China Olympics Not Sold Out

Despite protests to the contrary from the powers that be in Beijing, the Summer Olympics have had had many unfilled seats. The Beijing Olympic Committee, of course, has a much different interpretation of why seats might be unoccupied. According to them, it's the heat.

The official line is that the Games are sold out, according to the Beijing Olympic Organising Committee (BOCOG). But journalists and visitors have noticed many empty seats, raising suspicions about these claims.
A senior BOCOG official has said he is concerned about the empty seats, blaming the hot, humid weather for the poor turnout.

Of course the Western media has picked up on the fact that not everything at this year's Olympics are what they appear to be at first glance.

The whitewashing doesn't end with the "cheerleaders" either. There was the famed lip-synching incident as well as fakery in the opening ceremony fireworks displayed. Almost every aspect of the games has been stage managed carefully.

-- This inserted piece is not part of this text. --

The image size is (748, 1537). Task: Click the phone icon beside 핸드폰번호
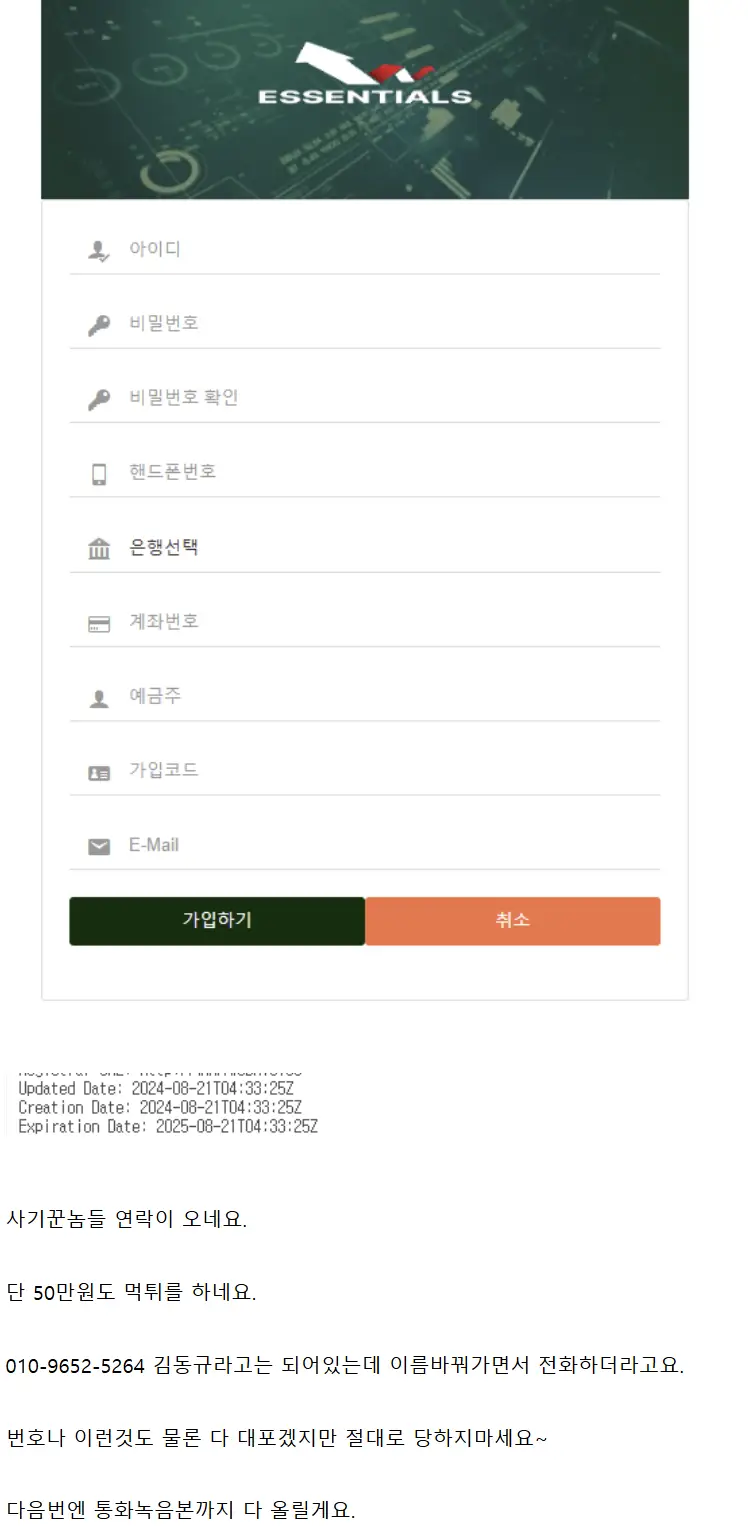coord(99,474)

Each day Bocog's media chief, Wang Wei, and its spokesman, Sun Weide, take to the podium, along with the International Olympic Committee's spokeswoman and a couple of special guests. Yesterday's special guests were the Games' director of security, who looked as if he would rather be stapling his eyelids to the floor than sitting there, and the IOC executive director, Gilbert Felli, who appears to have drunk deep from the Chinese Kool-Aid. Felli does only two adjectives: "happy" and "fantastic". They even find their way into his wildly credible anecdotes, one of which detailed Jacques Rogge's decision to take breakfast in the athletes' village, desperately hoping no one would recognise him and feel he was bothering them. "But more than 15 athletes came to see him," gibbered Felli, "and said 'President thank you, it's fantastic, we have never seen a village like this, we have never seen conditions like this.'"

What the eventual outcome will be from these Olympics will be anybody's guess. The games were meant to showcase China as a great global power, but clearly their "democratic" institutions are lacking in many ways.